La stratégie de l’OTAN ne vise pas seulement la Russie. Rutte a explicitement évoqué un bloc croissant d’«adversaires»: «Regardez ce qui se passe entre la Chine, la Corée du Nord, l’Iran et la Russie…» La dynamique de guerre est mondiale. L’objectif affiché de l’OTAN est de s’assurer que ses forces puissent combattre non seulement aujourd’hui, mais aussi «dans trois à cinq ans» contre toute menace.

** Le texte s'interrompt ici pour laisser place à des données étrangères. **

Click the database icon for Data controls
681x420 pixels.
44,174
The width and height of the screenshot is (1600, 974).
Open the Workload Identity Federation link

C'est pourquoi l'OTAN augmente massivement la production industrielle d'armes, notamment en Europe, et appelle à des «équipes supplémentaires» et à de nouvelles chaînes de production. Le processus de planification militaire de l'OTAN lie désormais explicitement le renforcement militaire à la restructuration économique. En Allemagne, une nouvelle loi dite d’«Accélération de la planification et des achats » facilitera les acquisitions et augmentera les capacités de production. Le gouvernement est également en train d'introduire un nouveau «service militaire volontaire» de type conscription, sur le modèle de la Suède, afin de renforcer rapidement les rangs de la Bundeswehr.

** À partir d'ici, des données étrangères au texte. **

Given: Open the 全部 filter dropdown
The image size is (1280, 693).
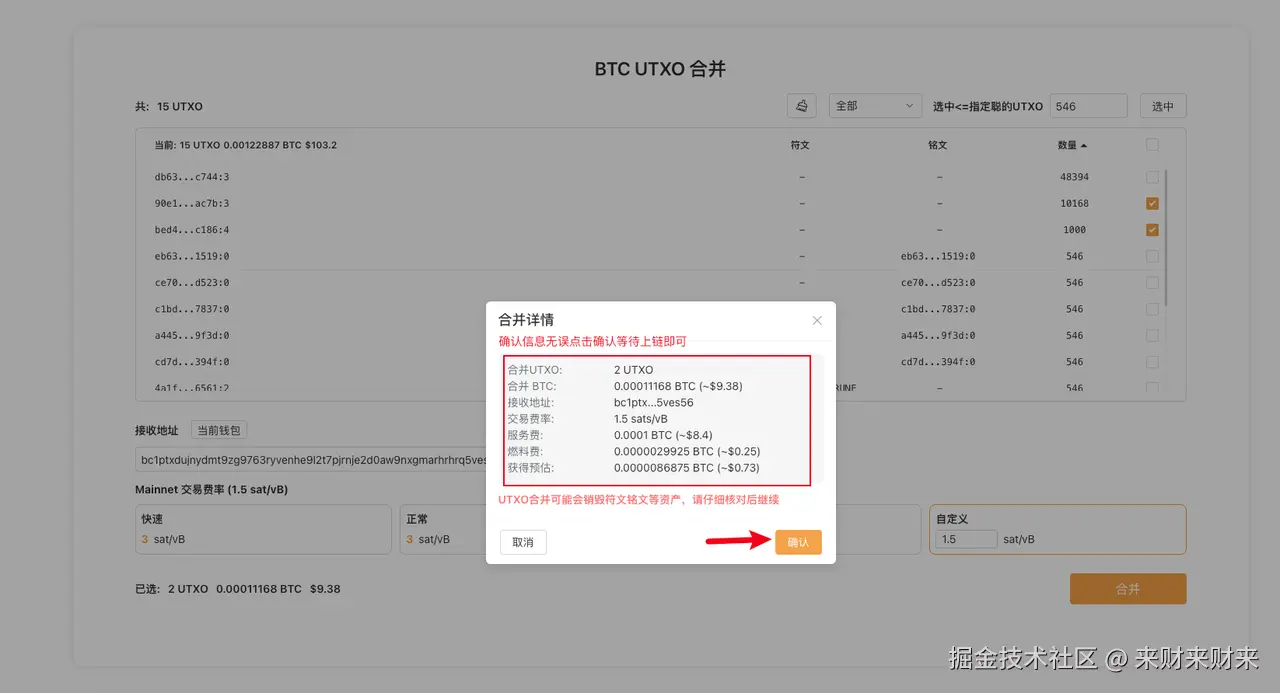Looking at the screenshot, I should (874, 105).
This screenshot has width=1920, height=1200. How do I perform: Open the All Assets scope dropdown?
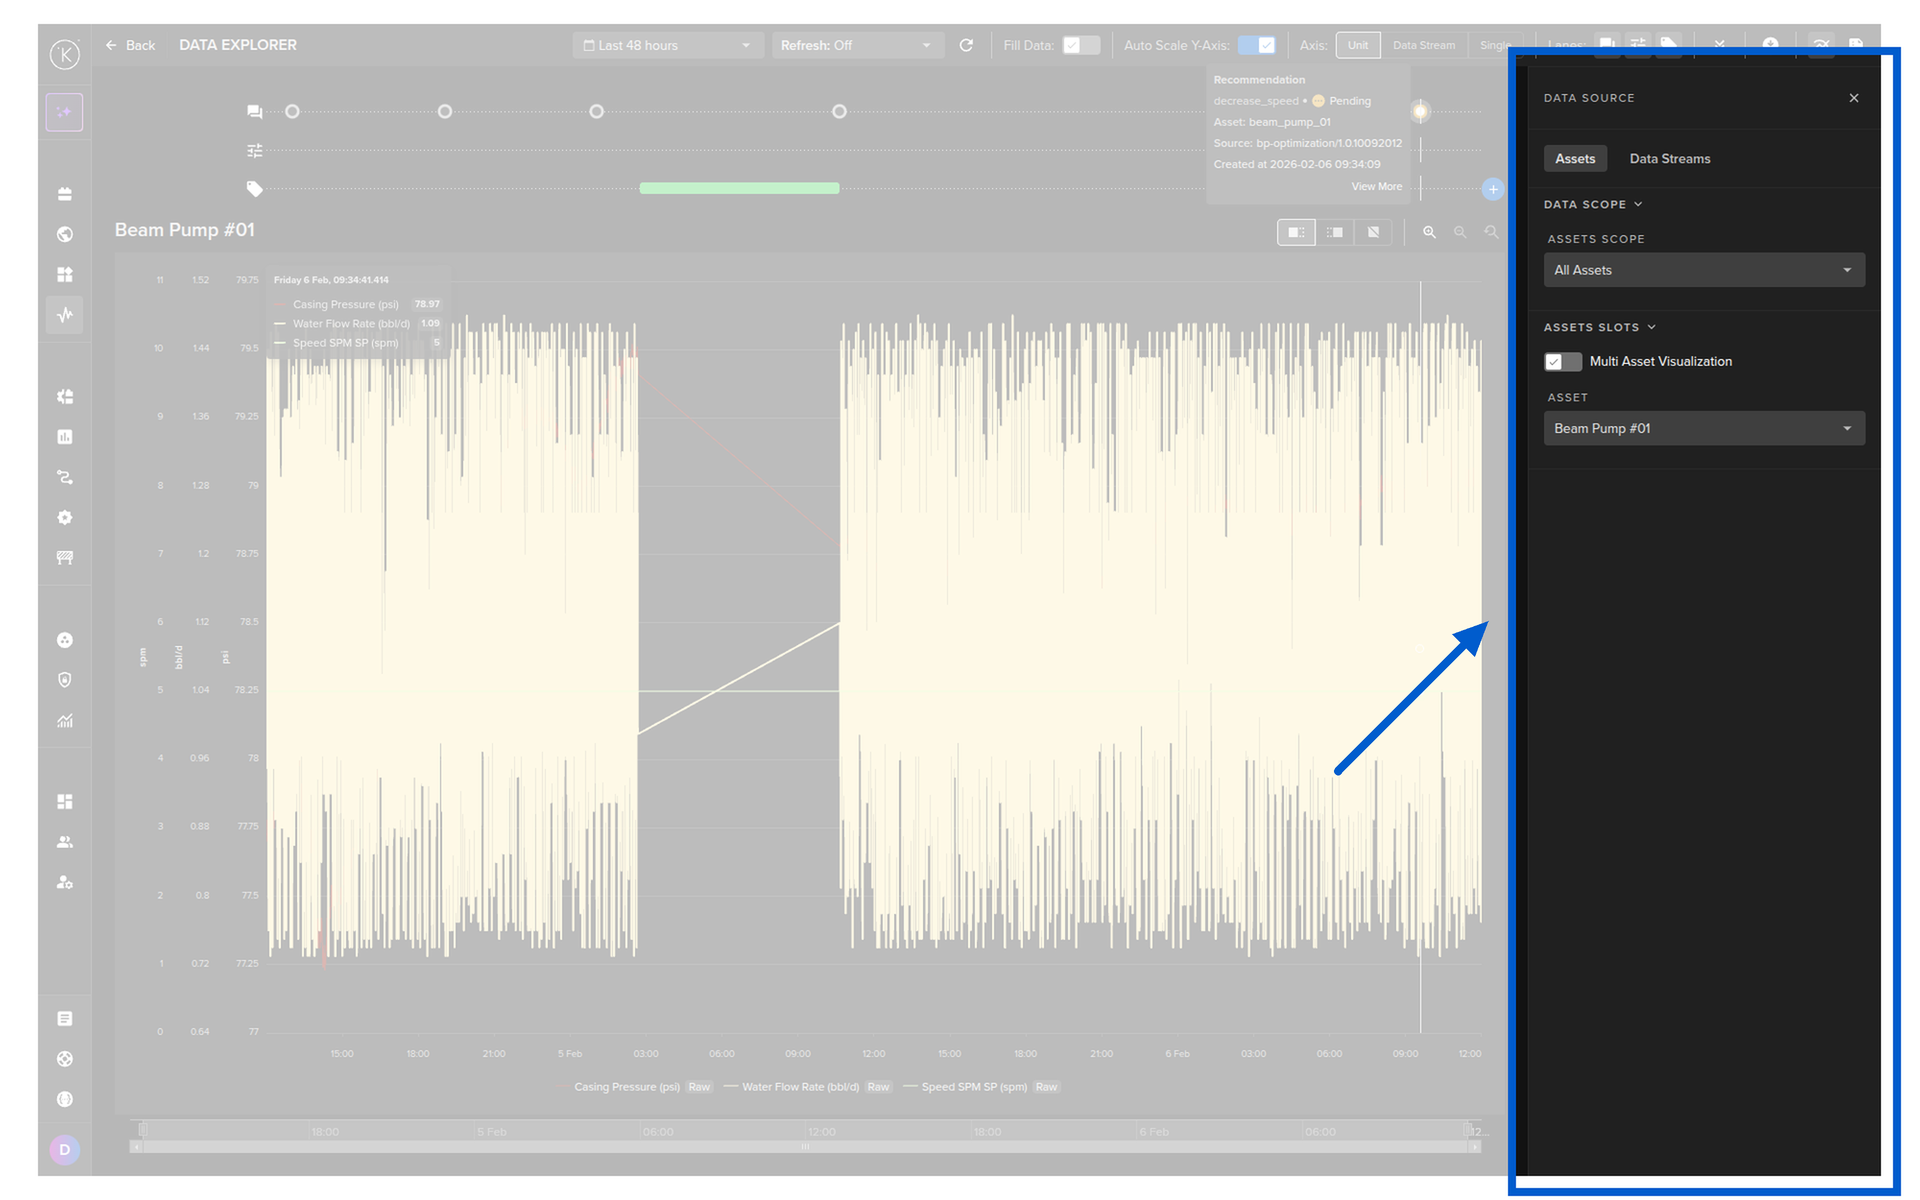click(x=1703, y=270)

Derrière le discours sur la «sécurité» et la «défense de notre mode de vie» se cache un impitoyable agenda impérialiste. Le capitalisme allemand se sert de la guerre en Ukraine pour se débarrasser des dernières entraves à l’usage de la force militaire qui lui furent imposées après la chute du régime nazi et pour redevenir première puissance militaire d’Europe. À l’automne 2023, Pistorius a déclaré que l’Allemagne devait devenir «bonne à la guerre». Le chef de la CDU, Friedrich Merz, a repris ainsi cette idée dans son premier discours de chancelier au Bundestag [Parlement]: «La Bundeswehr deviendra la plus puissante armée conventionnelle d’Europe.»

Cette politique, longtemps prônée par l’extrême droite, est désormais le programme officiel de toute la classe dirigeante. Le chrétien-démocrate Johann Wadephul et les politiciens de l’AfD réclamaient depuis longtemps 5 % du PIB pour la défense. C’est désormais la politique gouvernementale, soutenue par les ministères dirigés par la CDU et le SPD.

La marche folle du gouvernement allemand vers la guerre est effectivement soutenue par tous les principaux partis. Les Verts, autrefois pacifistes autoproclamés, sont devenus les fervents défenseurs du militarisme et applaudissent ouvertement le déploiement de la Bundeswehr contre la Russie.

Le Parti de gauche critique bien certaines des mesures récentes, seulement pour obscurcir et sauvegarder le programme de guerre du gouvernement, tout en cherchant à contenir une opposition publique généralisée. Mais il a voté en faveur des crédits de guerre de 1 000 milliards d'euros au Bundesrat [Conseil fédéral] et a ensuite joué un rôle clé au Bundestag dans l'élection rapide de Merz comme chancelier.

Les conséquences de cette offensive militariste seront catastrophiques. L’agenda du réarmement signifie que la classe dirigeante ne fera pas seulement la guerre en Europe, mais qu’il la fera aussi contre les droits sociaux et démocratiques de la classe ouvrière à l’intérieur. Comme à la veille des Première et Seconde Guerres mondiales, les classes dirigeantes en Allemagne, à travers l’Europe et dans toute l’alliance de l’OTAN répondent aux crises internes et aux contradictions internationales en se préparant à la guerre et à la dictature.

Les travailleurs et les jeunes doivent en tirer les conclusions nécessaires. La politique de guerre de l’OTAN ne peut être stoppée que par la mobilisation politique indépendante de la classe ouvrière à travers l’Europe et à l’international, dirigée contre le système capitaliste qui engendre la guerre. La tâche urgente est de construire un mouvement socialiste anti-guerre qui unisse les travailleurs de tous les pays sur la base d’un programme internationaliste commun.